Entered: 12/07/2024
Status: Adopted
Age: 7
Color: Liver/White
Weight: 32
Gender: Altered Female
Location: Aston, PA
Health: UTD, HW-, overall good health
Temperament: Loves everyone she meets, reportedly fine with children two and older, good with other dogs, unknown with cats
Original: “She’s not actively playing with the resident dogs nor her brother but they all interact as though they’re part of a team.”
Sara and her littermate, Springer 3, belonged to an older couple from Pennsylvania. When the husband died at 100 and the wife went into assisted living, their daughter took the duo in for a few weeks but realized that four dogs were just too many. Since she’d adopted from MAESSR in the past, she knew just where to reach out to find her parents’ Springers a good home.
Taking in two foster dogs at once is usually a challenge but not with Sara and her brother.
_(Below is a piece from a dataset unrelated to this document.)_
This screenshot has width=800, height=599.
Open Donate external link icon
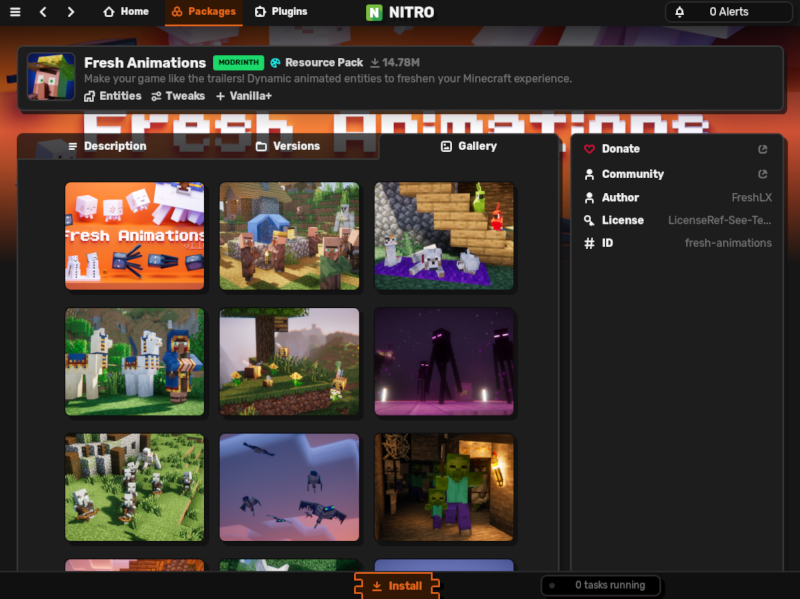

She’s completely housetrained and crates quietly all night, either in the same crate as Springer or in an adjacent one. Some Springer Spaniels are picky about who they’ll cozy up to. Not Sara, who often flops on the same bed as the resident Saluki during the day. Her foster mom isn’t sure she has a signal when she needs to go out, but she is fine with every four hours during the day and eight overnight.
During the day, this petite lady can be found flopped in an open crate, in a sunlit spot in the kitchen with her brother or the resident duo. At night and when the humans are away, she’s crated along with her sibling. They seem to like their cozy cave but are probably fine if not crated.
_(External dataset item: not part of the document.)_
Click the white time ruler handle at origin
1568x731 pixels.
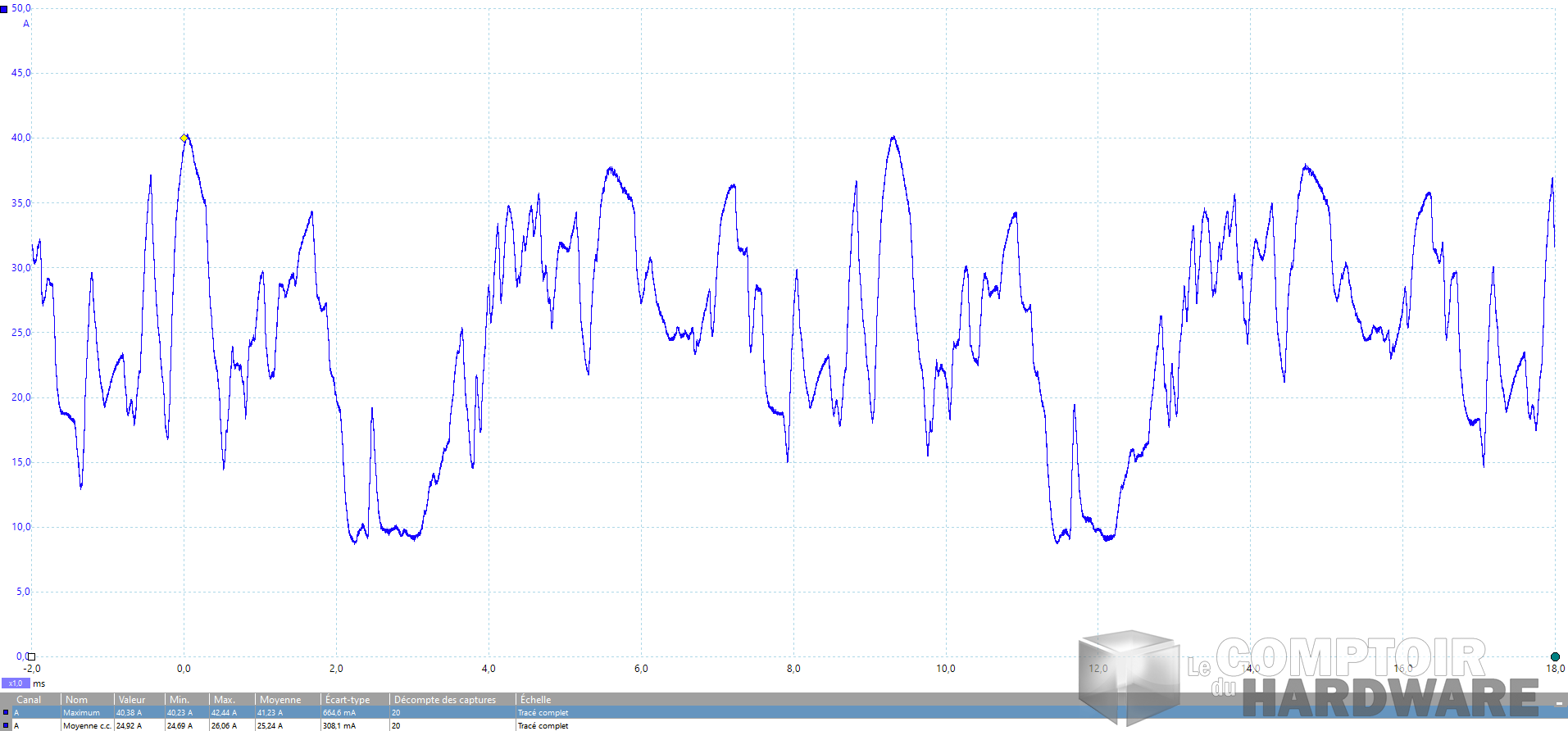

Too small to counter-surf, she doesn’t get into any mischief. Her “thing” is that when she comes back inside, if there’s a stuffed animal around, she’ll present it to the humans and do a bad act of playing “keep away,” hoping the stuffy will get taken and tossed for more fun. She’d love to flop on the futon while the humans watch TV, tucking her head or whole body on her person’s lap. But since that’s supposed to be up to the new home to decide, she has to hang out in the kitchen with her brother instead.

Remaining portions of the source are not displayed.